Mother snatched at the most expedient solution and barked, “Greg, switch plates with Danielle.” Greg quickly seized control, “No, I want the yellow plate.” Mother, wanting lunch to go on as planned, urgently pleaded with Greg to give my sister the plate. Greg said “no” more defiantly this time. He was going down with the plate. Grasping the plate tightly against his chest, Greg decided Danielle should back off. Mother then gave Dad ‘the look” we all know so well. It had “make it happen” written all over it. If Mother was the Court of First Instance, Dad was the Court of Appeals and Supreme Court. He only stepped in when a grenade was necessary. While he rarely spanked any us, we saw him frequently in a military jeep, dressed in his uniform loaded with World War II and Korean War medals on his chest. We all assumed he was capable of barehanded assault on any enemy target. Dad moved to stand over Greg and boomed, “Greg, give your sister the plate.” He then snatched the plate from Greg’s clutch and planted it in front of Danielle. “The plate goes in this spot.” My sister then did something no graceful victor should do. She turned to Greg with an impishly smug smile and waited for a reaction. Greg left the table and, as far as I can remember, didn’t eat that day.

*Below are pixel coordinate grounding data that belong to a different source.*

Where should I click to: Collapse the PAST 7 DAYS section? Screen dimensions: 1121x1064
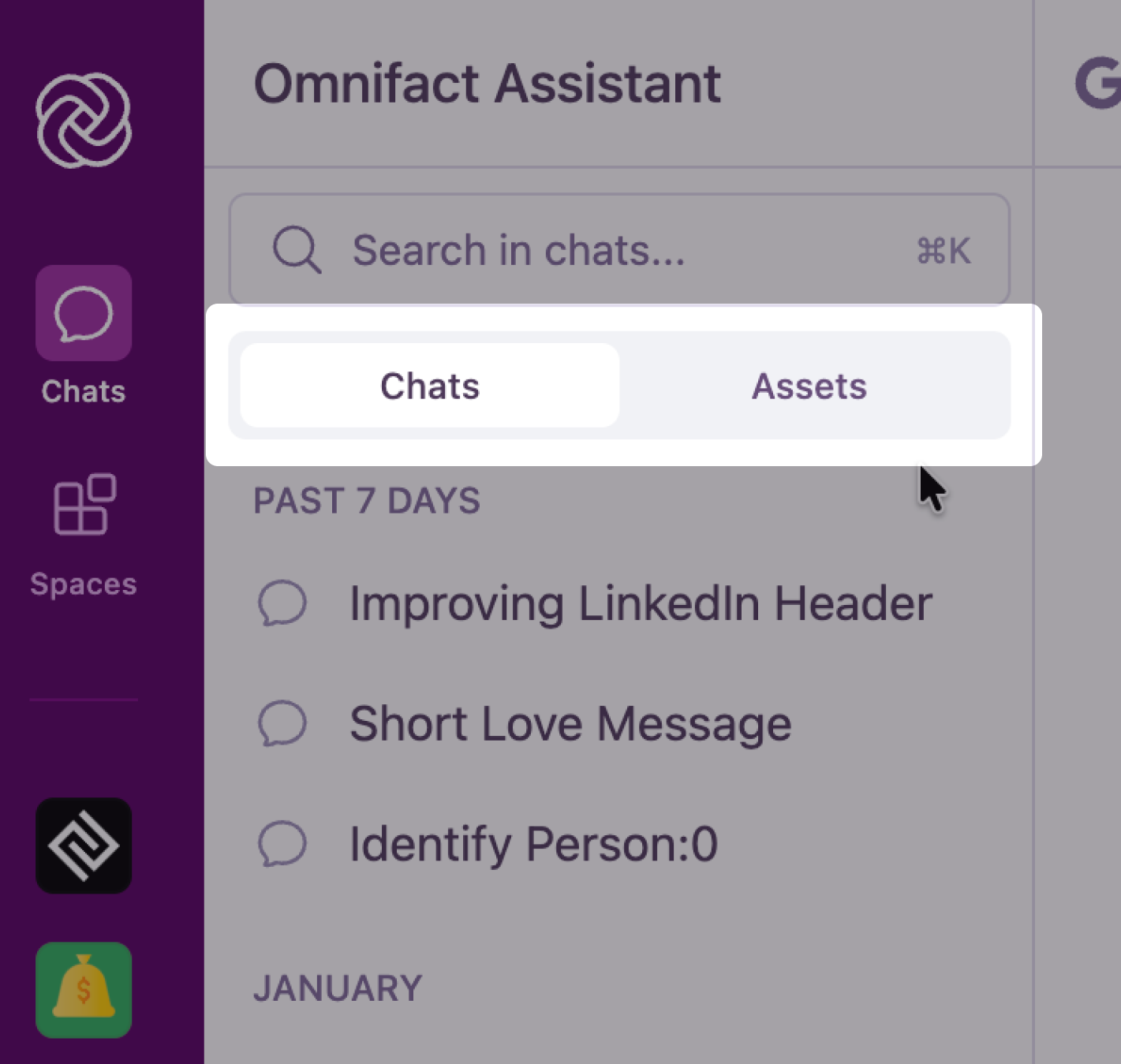coord(366,500)
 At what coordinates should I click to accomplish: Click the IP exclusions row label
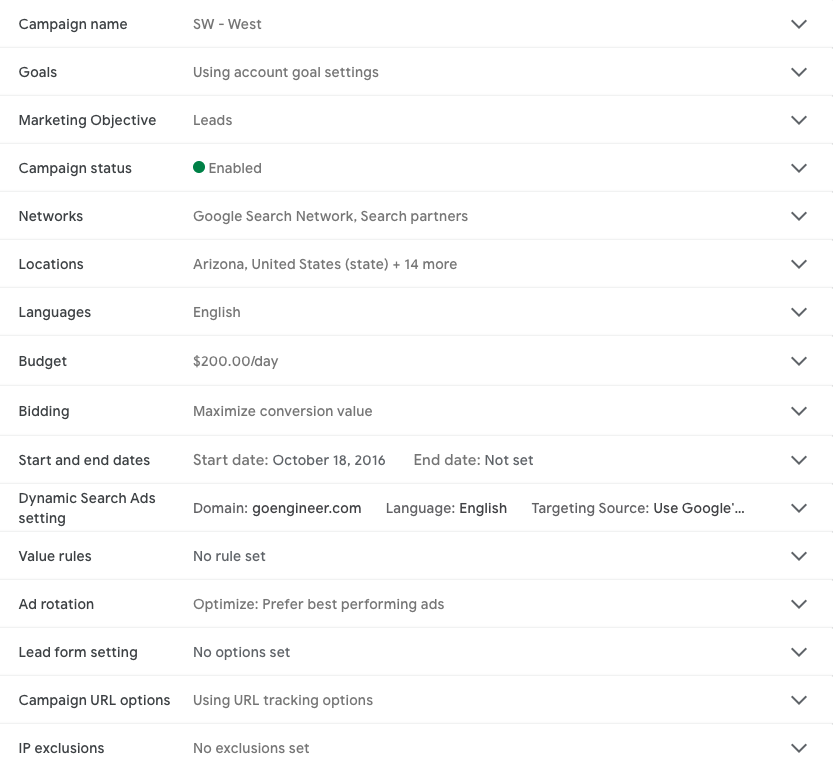click(61, 748)
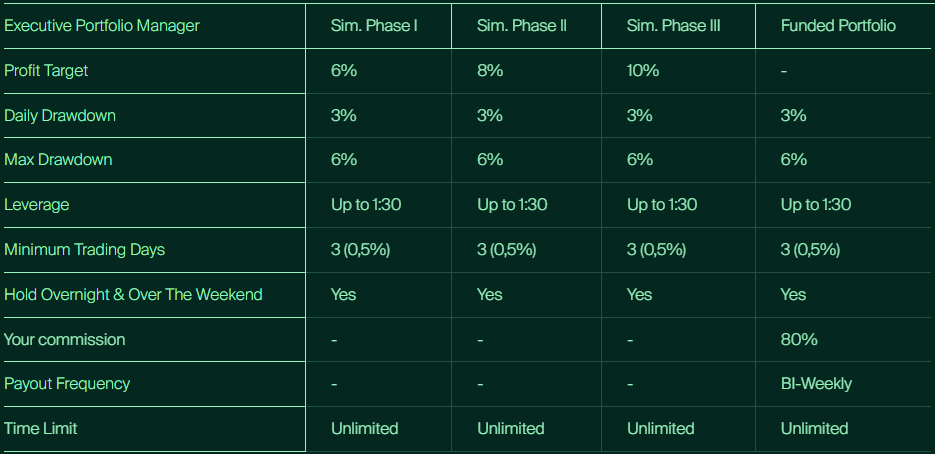The height and width of the screenshot is (454, 935).
Task: Select the Minimum Trading Days row label
Action: tap(82, 249)
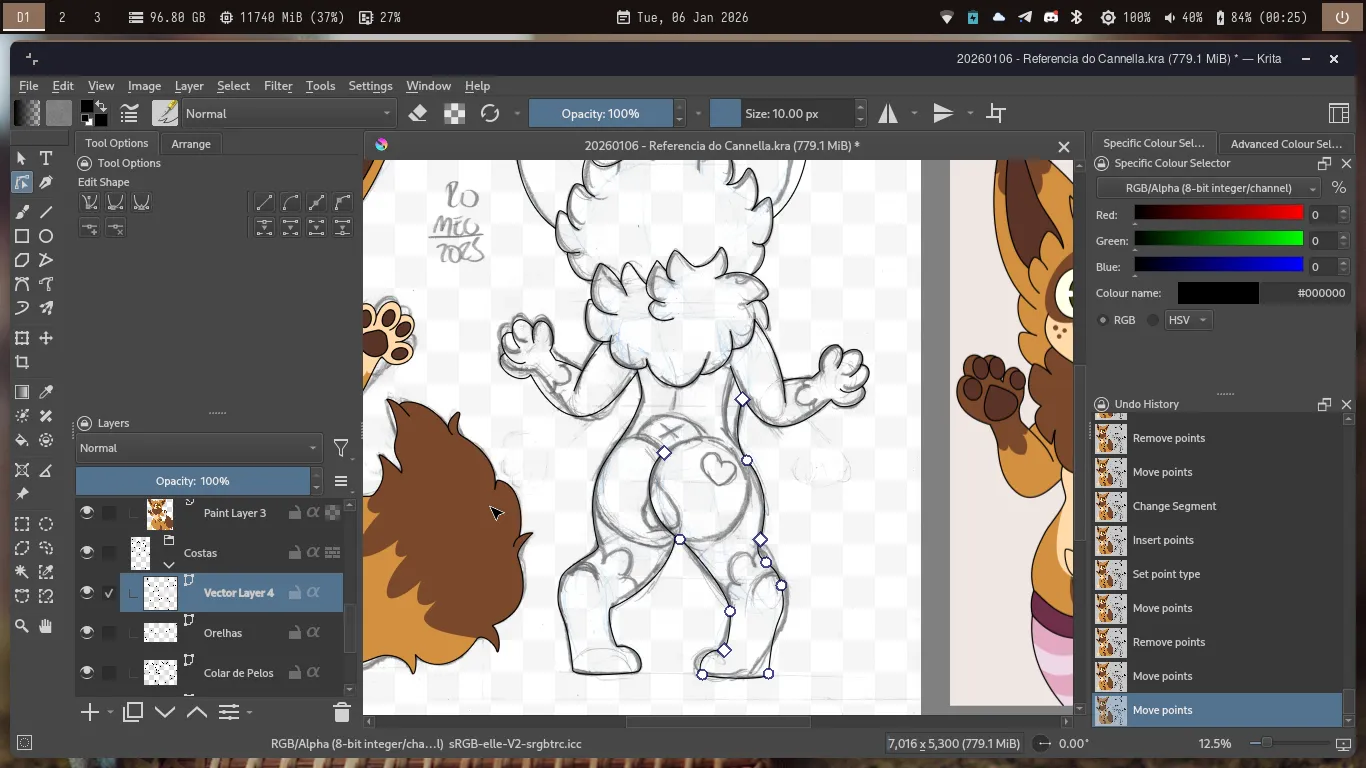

We all recently gathered on Memorial Day for another Sunday lunch around the same table in my parent’s home. This time, Marc, our youngest brother, told a story to the group about a recent trip to the hospital emergency room to be with Mom. My Dad fell unconscious from his chair to the ground at an outdoor barbeque cooked by the Mire Fire Department at their headquarters. After the ride in the fire department ambulance to the hospital, Mother called Greg, now our oldest living brother, to discuss what happened. She wrongly assumed that he would sense her panic and rush from Lafayette to be by her side. He, on the other hand, hearing no urgency in her voice, laid down for an afternoon nap. My brother Marc, the recipient of the second call, hearing panic mixed with the disgust about Greg in Mother’s voice, drove quickly to support her. Recounting this story at our Memorial Day lunch, Marc ended with self-satisfaction by saying, “After this, I’ll probably get the keys to the safety deposit box.” Greg fired back losing no time, “I already have it.” Then he dangled the little gold key in front of us all. My sister Danielle, now registering the same expression Greg wore on the day he lost the yellow plate, sputtered in disbelief,” I didn’t know. I didn’t even know there was a safety deposit box!” Later, from her home in Florida, she mailed Greg the yellow plate. Some people know when they’ve lost a war.